Monday, October 2, 2023

Breaking Point?

At this, Job got up and tore his robe and shaved his head. Then he fell to the ground in worship  Job 1:20...."Pain comes in clusters and brings friends along." Benjamin Windle

There's a popular saying that goes, "God never gives us more than we can handle." I've come to reject that and not see it as true at all. First off, I don't believe He gives pain and suffering. Pain and suffering are the fruit of a fallen world held in the power of sin. They are companions to some degree of all of us. Instead of Him giving us these two, I see it as what He allows to touch our lives. Sometimes very deeply. Such was the case with Job. Secondly, if He only allowed what we could handle, then our strength would be sufficient to deal with it. Anyone who has walked "through the valley and the shadow of death" knows this is not so. He sometimes allows hardships beyond our ability to deal with.....but not beyond His. And He wants us to know that.

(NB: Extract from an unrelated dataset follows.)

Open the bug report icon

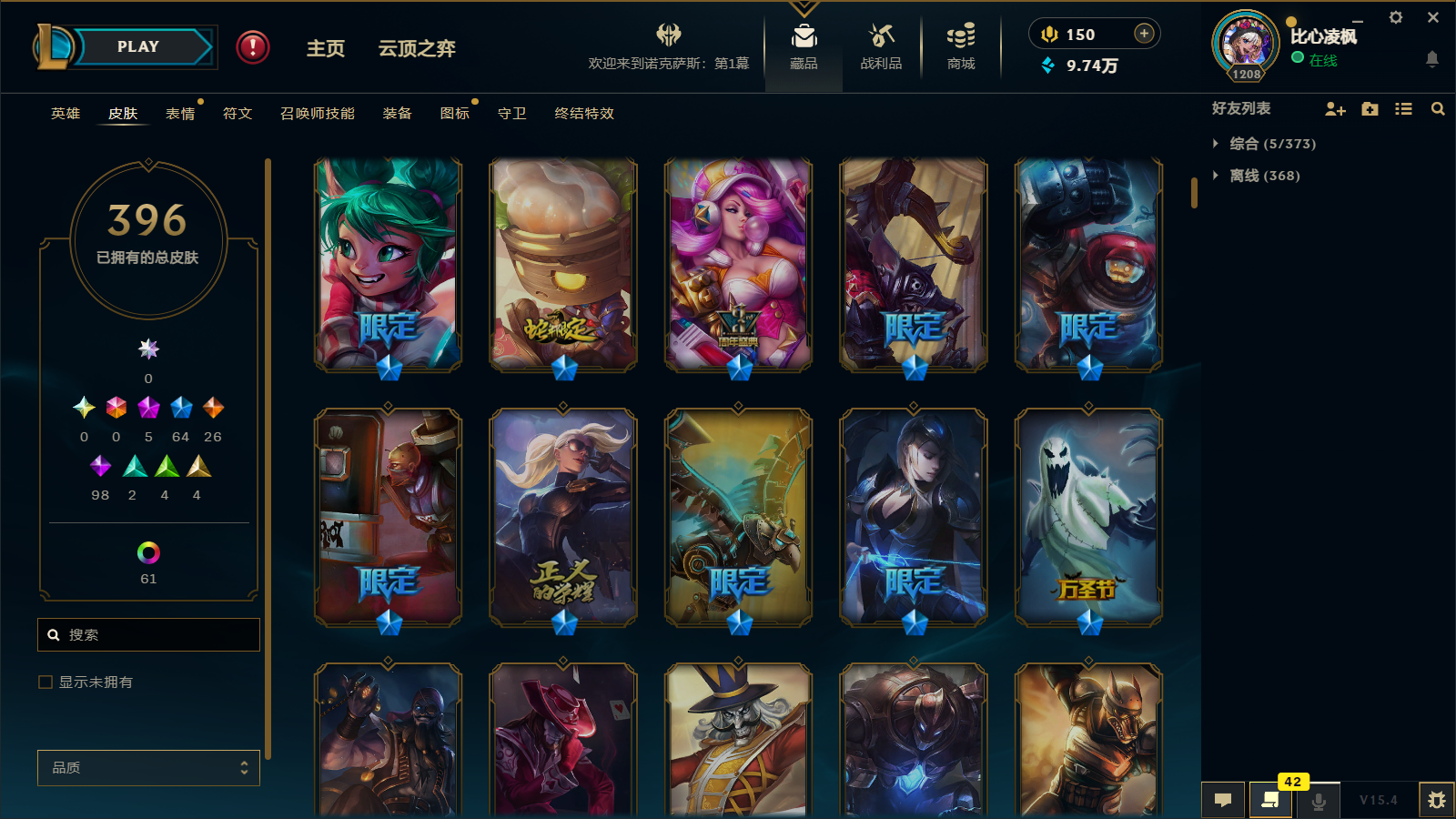point(1437,800)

Verse 1:20 in Job comes after several verses describing terrible events that had befallen him. The great loss of property, crops, health, and finally, of his children. All He could do at the final report was to fall on his knees before His God. Pain had come, and it had come in clusters. And it brought many friends with it. Some tangible, such as Job's "comforters," and others not, but even more painful to deal with. Have you been there? Are you there now? Take heart. Press on. It's not His destination for you.

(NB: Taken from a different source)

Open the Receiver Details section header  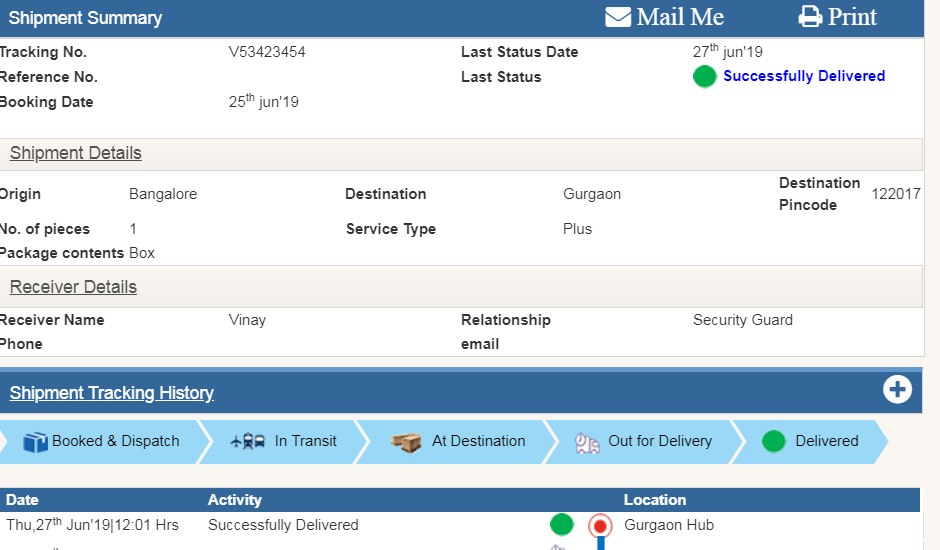73,287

The first year of my walking through the desert of my divorce and having to step out of ministry was the most painful time of my life, particularly over a several month period. I was hit with wave after wave of hardship and heartache. Financial, physical, emotional, and spiritual. Like Paul, I was "tempted to despair even of life. Pain, and more pain had come. In clusters. And it had brought seemingly endless friends.

I can't describe to you how dark and hopeless everything seemed to me. I didn't see how I could bear it all. In fact, I knew that I couldn't. So, I had a choice. I could just stop pressing on in faith and  lie down on the side of the road that life had put me on. That's what I wanted to do. It is not what He would let me do. He hadn't authored what had happened to me, but He had allowed it, and He would, if I would trust Him, turn it for good. So, I didn't stop there. Though my spiritual legs and feet felt like they were encased in the enemy's cement, I went on, one laborious step at a time. But in His strength, I did go on. Pain and its friends were real. He was more real. Yes, there were times I questioned, even doubted His goodness, but each time, He brought me back to Himself. In worship. And I kept walking.

I thought I had reached my "breaking point" and I was sure I'd gone as far as I could. I was to learn that in Him, I have the grace and strength to get past even what I believed was my breaking point and press on with Him and into Him. So do you. The next months didn't get easier, but the sense of His presence grew ever greater. And He worked in the midst of my life wreckage. Doors that I believed shut for good opened. His works of restoration steadily developed. I was discovering what it meant to be able to do "all things in Christ." I had always believed He was Almighty intellectually, now, in the darkness, I was experiencing that He truly was, and who and what He remains. Chris Tiegreen says that "in the dark, Job trusted what he'd learned in the light." In the places of desolation that He may allow, in the deep darkness He may lead us into, we must dare to trust all that we learned of Him in the light. By His grace, we can. You can. Pain comes in clusters and brings friends. They mean to break you. He means to make you. He will. Press on. One step at a time. He will take you to where He leads you. His best and deepest quality of life always begins with your next step....with Him.